> [Document passage]:

LA’s self-congratulatory sense of diversity has sacrificed all the winter holidays on its altar of inclusion. Hanukah iconography remains scarce and in most displays of Holiday Lights, the struggle to find any combination of blue and white (Hanukah) or green and red (Christmas) colors is comically difficult. The same goes for invitations for any holiday gathering.
Southern California is a world leader in a lot of things but when it comes to tradition, it’s a third-tier power at best and a terrible place for any holiday, any time of the year. The wild-eyed imagination of Los Angeles and the raw charisma of its people gives ordinary days extraordinary excitement, but the hangover comes on holidays, objects of tradition that the people who live here fled and only seem to celebrate out of obligation for reasons they forgot long ago.
The Holidays are stunna’ season in Louisville, where the Word of God inspires a sort of messianic vanity all over town. If there were a Fashion Week here, it would be Christmas, when the Southern traditions of fuss and elegance are married to the Christian High Holiday.

Data records:
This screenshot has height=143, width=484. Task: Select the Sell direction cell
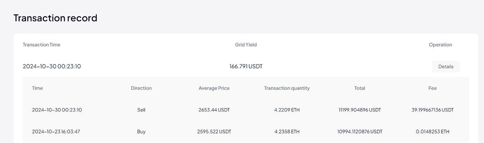[x=141, y=110]
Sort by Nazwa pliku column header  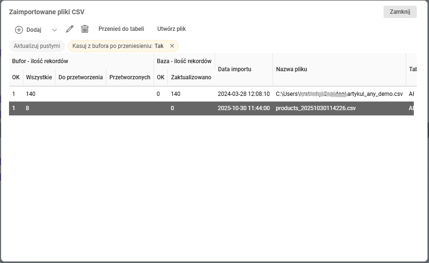pos(292,69)
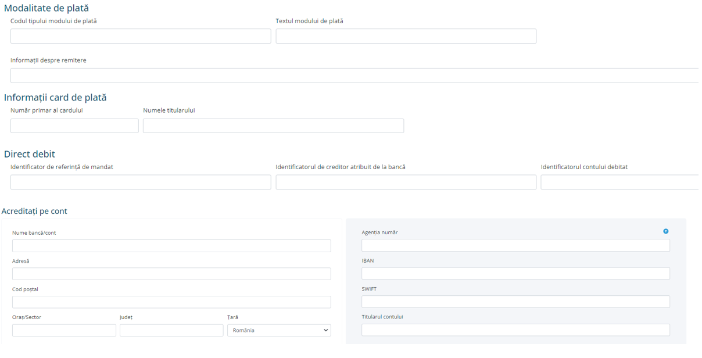Click the Agenția număr input
Image resolution: width=702 pixels, height=358 pixels.
[x=515, y=245]
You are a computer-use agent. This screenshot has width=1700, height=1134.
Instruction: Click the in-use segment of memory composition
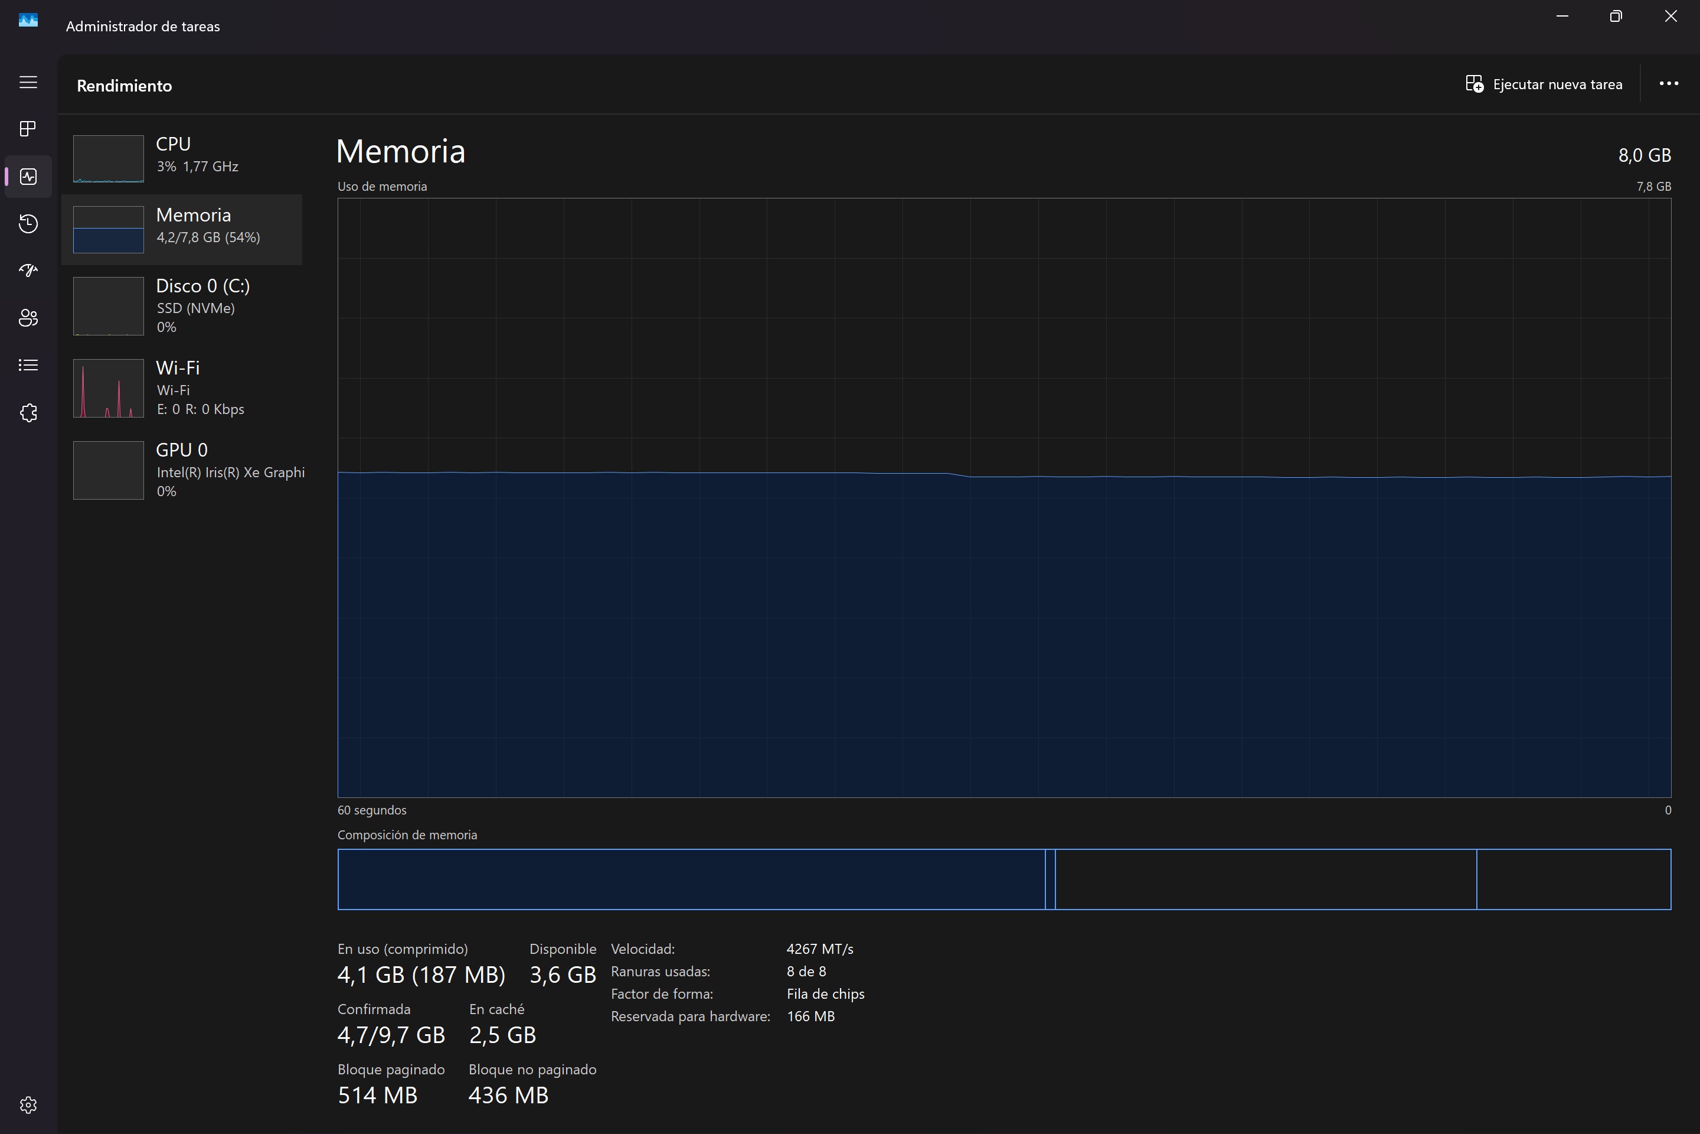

> [Task set]:
**1)** Rewrite the part of the holiday passage starting with "The Holidays are" and going on through "Christian High Holiday.", changing "Fashion Week" to "Style Week".
**2)** Answer these questions on the holiday passage:
(a) Which two colors does it associate with Hanukah?
(b) How does it rank Southern California when it comes to tradition?
(c) Which holiday would be Louisville's Fashion Week?

> [Outputs for the tasks]:
**1)**
The Holidays are stunna’ season in Louisville, where the Word of God inspires a sort of messianic vanity all over town. If there were a Style Week here, it would be Christmas, when the Southern traditions of fuss and elegance are married to the Christian High Holiday.

**2)**
(a) Blue and white.
(b) A third-tier power at best.
(c) Christmas.